TASK TO COMPLETE:
In the records below, find the line with "This screenshot has height=167, width=178.", then retype it and every following line exactly, stopping after the line with "You are a computer-use". Leave the pictures out.

Stored data:
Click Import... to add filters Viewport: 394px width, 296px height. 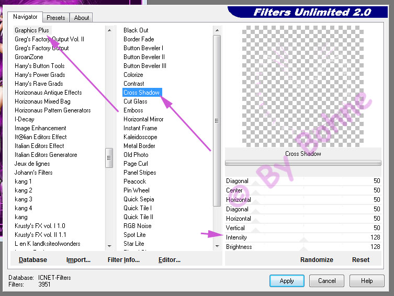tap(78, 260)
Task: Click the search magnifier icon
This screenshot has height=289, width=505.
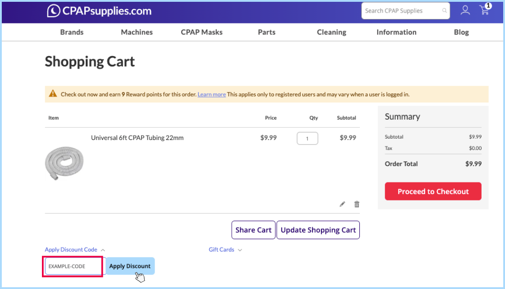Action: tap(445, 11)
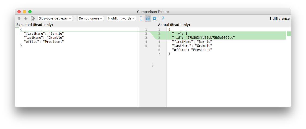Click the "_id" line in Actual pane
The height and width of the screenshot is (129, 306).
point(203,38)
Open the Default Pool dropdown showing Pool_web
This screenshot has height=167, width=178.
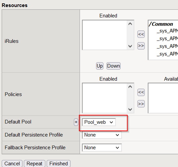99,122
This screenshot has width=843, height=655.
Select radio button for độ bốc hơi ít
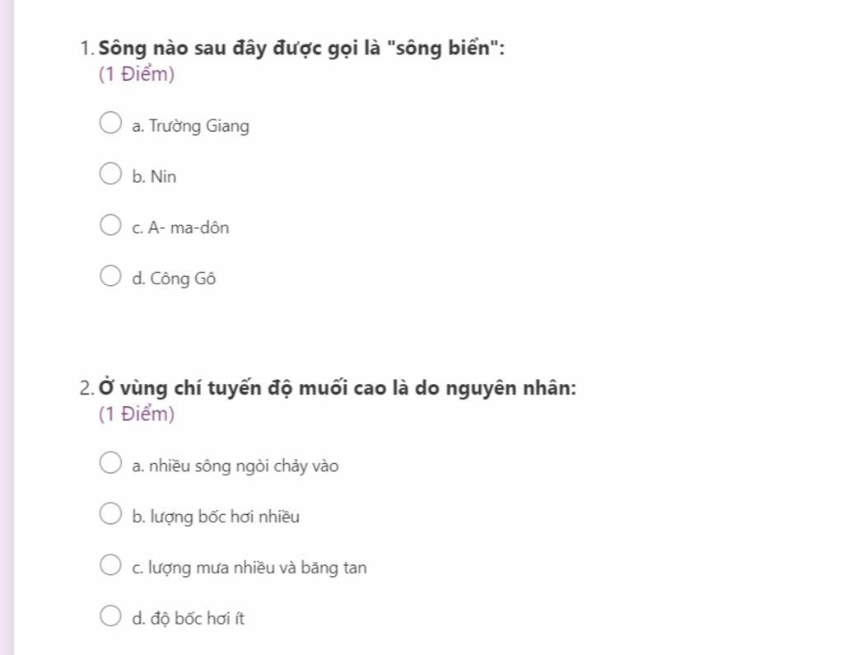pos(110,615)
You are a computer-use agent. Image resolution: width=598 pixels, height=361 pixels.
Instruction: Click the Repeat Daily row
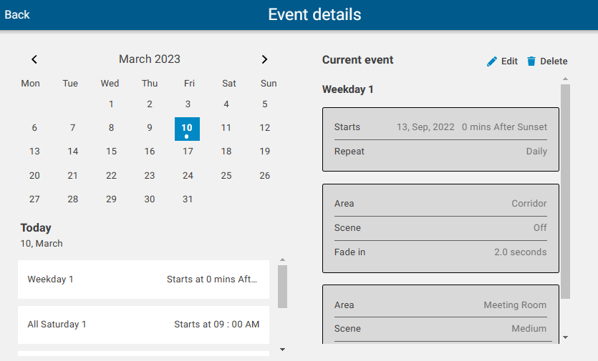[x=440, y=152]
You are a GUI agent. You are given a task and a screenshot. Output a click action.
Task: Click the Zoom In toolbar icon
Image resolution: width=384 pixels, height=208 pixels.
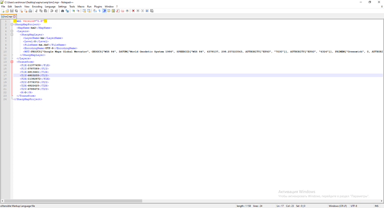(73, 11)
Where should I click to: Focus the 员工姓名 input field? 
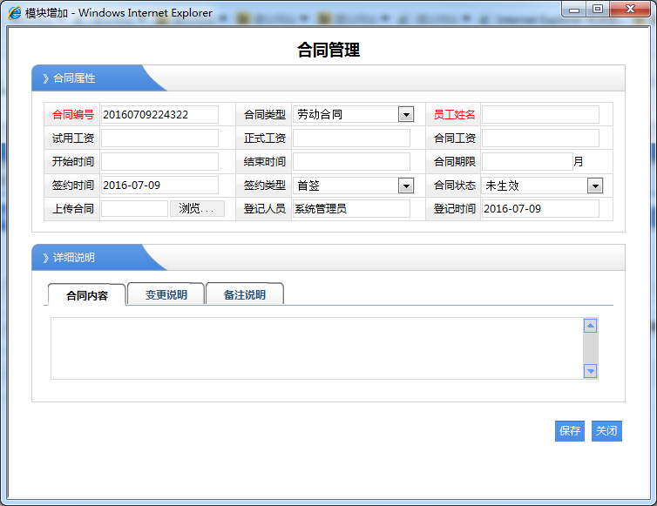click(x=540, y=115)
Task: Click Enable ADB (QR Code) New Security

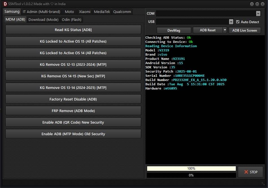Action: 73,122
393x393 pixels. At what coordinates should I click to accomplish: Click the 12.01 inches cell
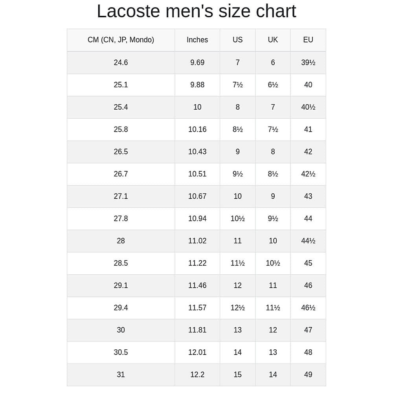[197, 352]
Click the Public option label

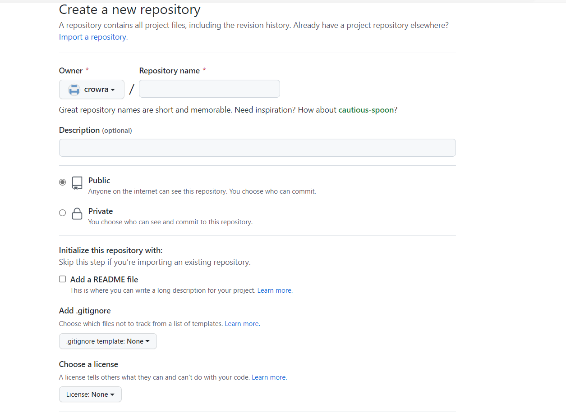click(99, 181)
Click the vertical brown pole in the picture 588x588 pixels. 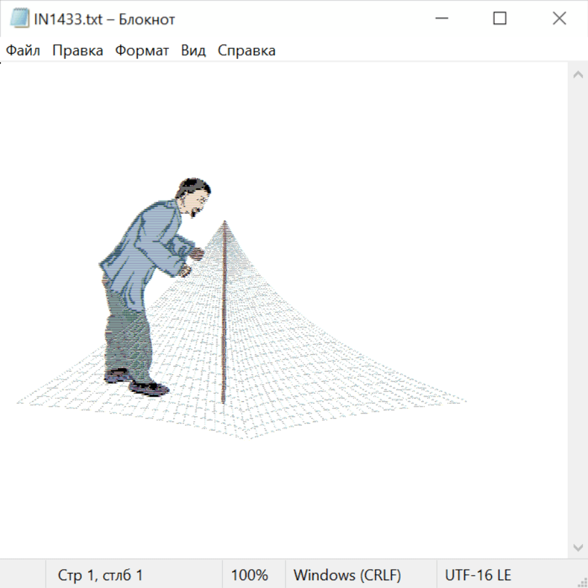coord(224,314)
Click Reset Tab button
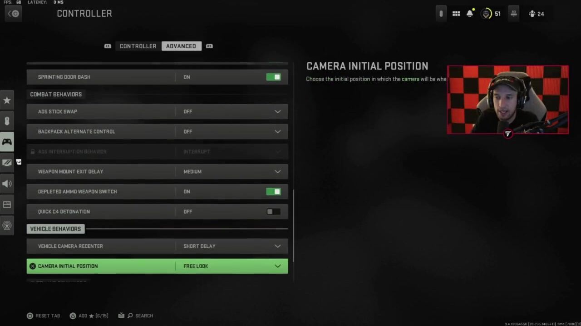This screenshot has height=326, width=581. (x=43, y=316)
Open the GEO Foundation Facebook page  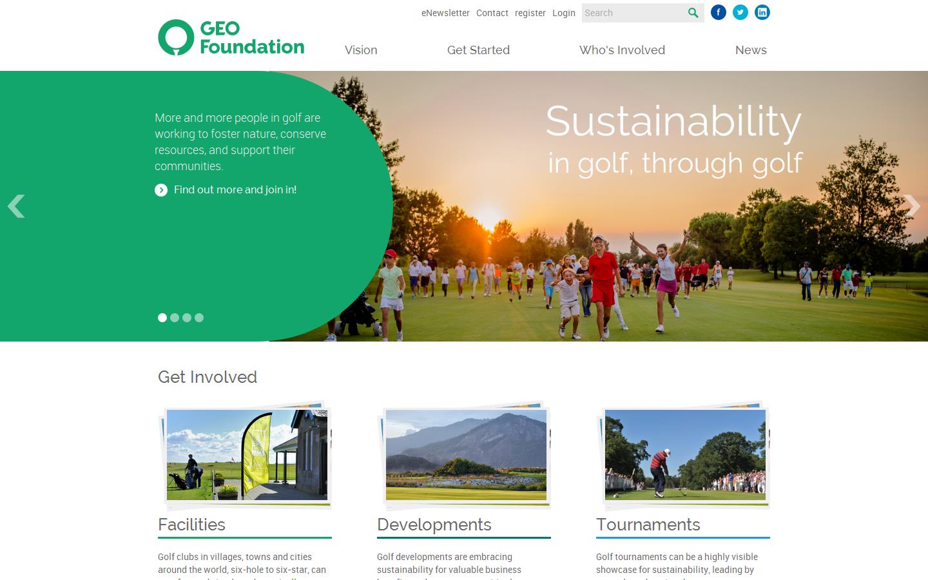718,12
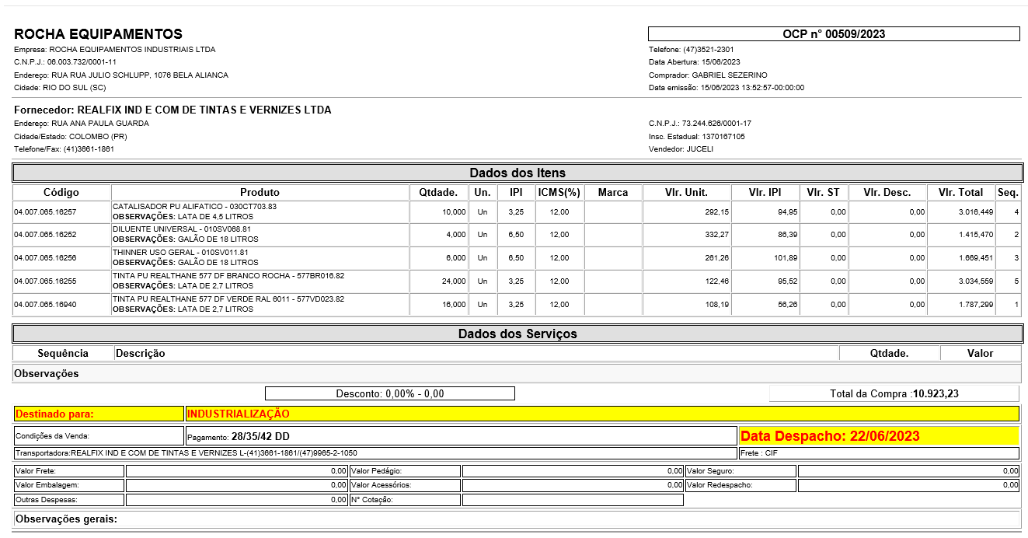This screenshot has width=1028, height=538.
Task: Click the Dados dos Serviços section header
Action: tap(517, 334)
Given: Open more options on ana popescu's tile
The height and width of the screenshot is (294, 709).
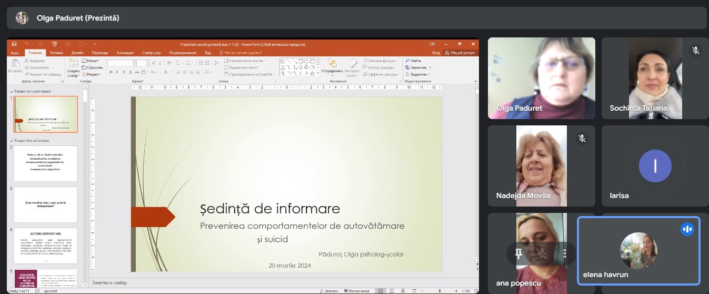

RESPONSE:
This screenshot has height=167, width=178.
99,122
This screenshot has width=843, height=655.
Select radio button for độ bốc hơi ít
pos(110,615)
You are a computer-use agent. Image resolution: width=598 pixels, height=361 pixels.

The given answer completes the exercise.